However, using secure computation to encrypt user data makes decryption entirely unnecessary, whether you want to send or run calculations (like matching processing) on encrypted data. Even if an external attacker were to steal data using the same methods in the worst-case scenario above, they wouldn’t be able to decrypt the information and gain access to the data. This is because they wouldn’t have the key to decrypt it.

 

■Zero-knowledge proofs

Zero-knowledge proof makes it possible  to verify that a particular dataset meets certain conditions without having to discloseing the actual data. This technology is used from 1:59-2:50 in the video when processing confidential information on a user’s device to send just the post-processed data to a car rental company.

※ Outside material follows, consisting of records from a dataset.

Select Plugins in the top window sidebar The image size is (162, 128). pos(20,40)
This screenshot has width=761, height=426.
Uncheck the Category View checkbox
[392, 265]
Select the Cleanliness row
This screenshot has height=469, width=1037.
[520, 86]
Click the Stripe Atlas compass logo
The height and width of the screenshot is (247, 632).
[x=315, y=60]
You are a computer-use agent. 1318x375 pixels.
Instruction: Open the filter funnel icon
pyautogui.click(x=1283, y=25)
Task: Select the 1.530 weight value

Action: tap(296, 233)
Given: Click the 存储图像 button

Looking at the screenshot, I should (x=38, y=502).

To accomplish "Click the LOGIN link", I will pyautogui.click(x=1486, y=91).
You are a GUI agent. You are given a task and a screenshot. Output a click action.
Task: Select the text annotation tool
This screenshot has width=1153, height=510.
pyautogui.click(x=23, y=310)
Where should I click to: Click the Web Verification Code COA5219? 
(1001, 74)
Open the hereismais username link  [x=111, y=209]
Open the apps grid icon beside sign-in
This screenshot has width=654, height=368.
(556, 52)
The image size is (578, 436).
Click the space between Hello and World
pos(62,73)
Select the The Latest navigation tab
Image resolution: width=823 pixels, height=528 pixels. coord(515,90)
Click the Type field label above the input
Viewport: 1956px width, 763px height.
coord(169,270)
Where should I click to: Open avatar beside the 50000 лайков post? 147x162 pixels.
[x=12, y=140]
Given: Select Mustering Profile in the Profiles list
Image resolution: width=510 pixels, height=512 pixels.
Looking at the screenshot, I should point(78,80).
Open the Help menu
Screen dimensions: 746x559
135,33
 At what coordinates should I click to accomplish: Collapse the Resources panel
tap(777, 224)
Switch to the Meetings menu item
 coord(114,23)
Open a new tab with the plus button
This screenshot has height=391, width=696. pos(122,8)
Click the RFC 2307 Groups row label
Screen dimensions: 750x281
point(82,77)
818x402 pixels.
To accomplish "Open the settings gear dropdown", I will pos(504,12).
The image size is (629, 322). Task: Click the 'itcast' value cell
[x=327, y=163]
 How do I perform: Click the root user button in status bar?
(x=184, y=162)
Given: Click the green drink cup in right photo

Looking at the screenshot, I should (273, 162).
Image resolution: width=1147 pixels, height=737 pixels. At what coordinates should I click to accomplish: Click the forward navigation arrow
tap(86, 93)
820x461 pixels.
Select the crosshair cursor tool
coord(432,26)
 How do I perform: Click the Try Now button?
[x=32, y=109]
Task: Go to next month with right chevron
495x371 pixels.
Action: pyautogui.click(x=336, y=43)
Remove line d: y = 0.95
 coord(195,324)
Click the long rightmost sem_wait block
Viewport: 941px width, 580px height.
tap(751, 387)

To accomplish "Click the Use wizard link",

One example of how you use zero-knowledge proof in practice is when a company want to analyze data stored on users’ devices (smartphones, etc.) but users don’t want to disclose their data to the company. Utilizing this technology gives you the best of both worlds: the company can analyze user data using a pre-designated method while users don’t have to share their actual data.

Specifically, users can generate a proof through zero-knowledge proof. This proof guarantee that a given analysis comes from a specific user’s data using pre-designated method. After the data is analyzed, the user sends the results and a generated proof to the company, who can then use this proof to verify the fact that the analysis was a result of the pre-designated method.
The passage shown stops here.